The percentage of activity remaining was calculated by comparing the metabolite formation in test incubation relative to the metabolite formed in control incubation. The percentage inhibition versus inhibitor concentration data was plotted using a nonlinear regression curve fit function in GraphPad Prism® version 5.0 (La Jolla, CA, USA). The IC50 values were determined by interpolating the curve at 50 % inhibition. The most appropriate inhibition model was selected based upon the coefficient of determination (R2), Akaike’s Information Criterion (AIC) obtained from Phoenix WinNonlin®6.4 and a visual inspection of the data. The visual inspection of the Eadie-Hofstee diagnostic plot in the presence of a different concentration of inhibitor was performed. For the estimation of Ki, in the case of competitive inhibition, a secondary plot of apparent Km values was plotted as a function of inhibitor concentration where the x-intercept represented the negative value of the Ki (Copeland, 2000).

3. Results

3.1. CYP450 inhibition assay

The inhibitory effects of MTG and COR on the activities of CYP450 enzymes at a microsomal protein concentration of 0.1 mg/mL are shown in Figs. 2,3 while the inhibitory effects of SPG, SPC, 7HMG, and PAY are shown Supplemental Figs.
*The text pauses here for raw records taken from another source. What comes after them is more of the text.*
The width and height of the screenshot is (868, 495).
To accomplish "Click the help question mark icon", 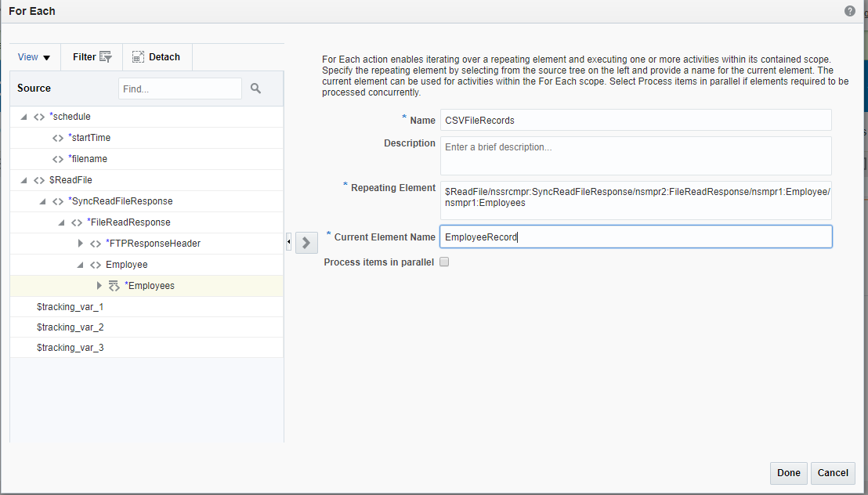I will (850, 11).
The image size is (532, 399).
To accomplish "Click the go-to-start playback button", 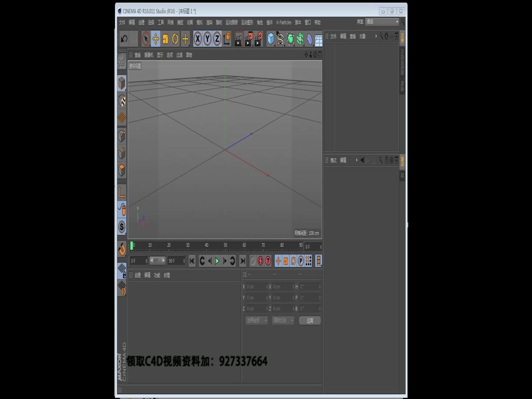I will tap(192, 261).
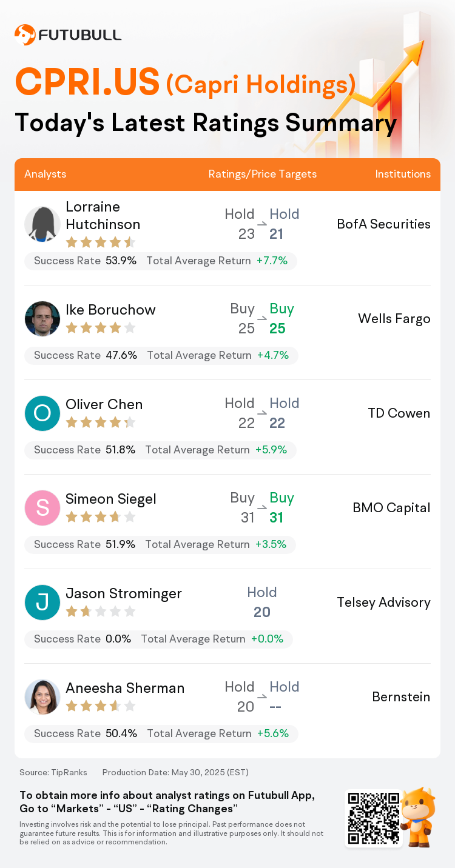The width and height of the screenshot is (455, 868).
Task: Select the Institutions column header
Action: point(403,174)
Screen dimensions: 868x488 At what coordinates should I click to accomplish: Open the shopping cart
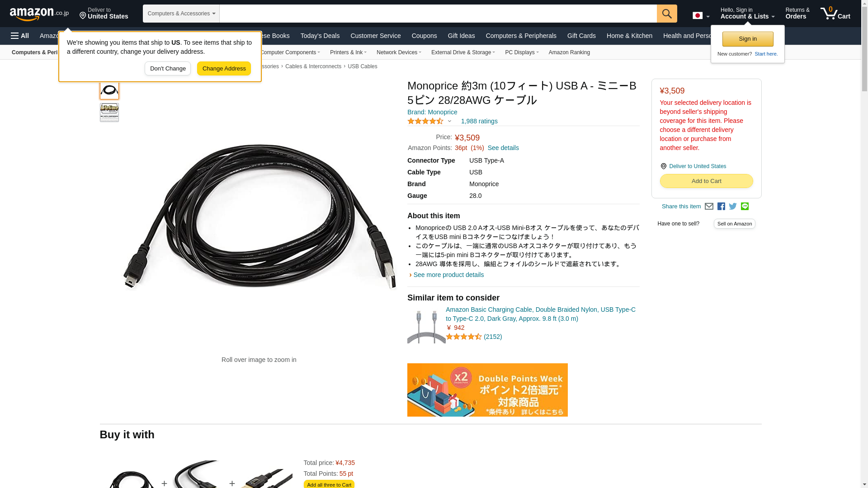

S2S5. The corresponding IC50 values are listed in Table 1. The IC50 values obtained for the positive controls are mentioned in the footnotes of Table 1 and were in agreement with published values (Yao et al., 2007; Walsky et al., 2005). Among the six isoform activities tested, CYP2D6 activity was strongly inhibited by MTG and COR with IC50 values of 2.2 and 4.2 μM, respectively (Table 1).

Fig. 2.

Fig. 2.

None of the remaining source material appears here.